Por esta razón, tras varias jornadas, me acerqué a las inmediaciones del grupo con el fin
de escuchar su conversación. Supe que mi presencia había levantado suspicacias entre
ellos, porque de pronto enmudecieron por completo. A pesar de ello no duró mucho el
silencio, siendo así que no salí de mi asombro al escuchar que su propósito no era sacar
al perrito, como era de suponer, sino el trapicheo delictivo con todo tipo de mercancía o
encargo ilegales que ofrecieran un buen negocio, proveniente del robo, contrabando,
corruptelas de todo jaez, o vete a saber qué cosas peores.
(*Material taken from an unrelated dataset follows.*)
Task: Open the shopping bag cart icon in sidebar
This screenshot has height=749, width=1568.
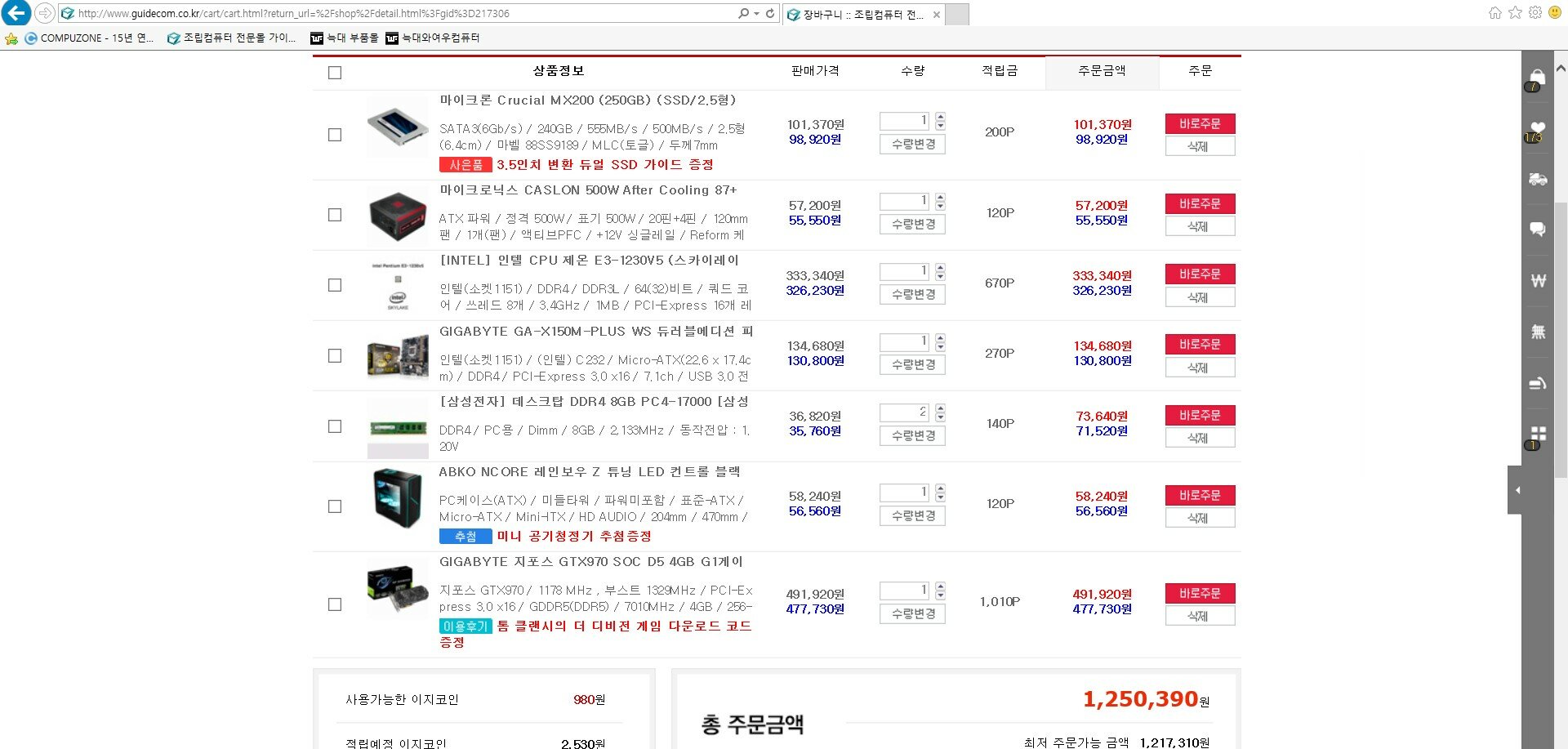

Me arredró el pánico cuando
uno abandonó la conversación y llegó hasta Turpin, le acarició la cabezota y le dedicó
unas palabras, no sé si amigables, porque el tuso corrió despavorido a mitad de la
maniobra, tras lo cual se dirigió a mí para preguntarme si me había enviado “Turpin”, así
fue como intuí que se refirió a Gustavo, y si traía algo para ellos. Menos mal que
acudieron a mi lengua evasivas convincentes para zafarme del peligroso cerco al que
estaba siendo sometida. Aunque mi ingenio no fue lo más disuasorio, sino el hecho de
que fuera reclamado por un compinche al grito de “Roy”. Pero lo más extraordinario de
todo es que al mismo tiempo atendió por este nombre un bóxer artrítico, que salió del
jardín y se puso a merodear cabizbajo alrededor de quien me había estado interrogando.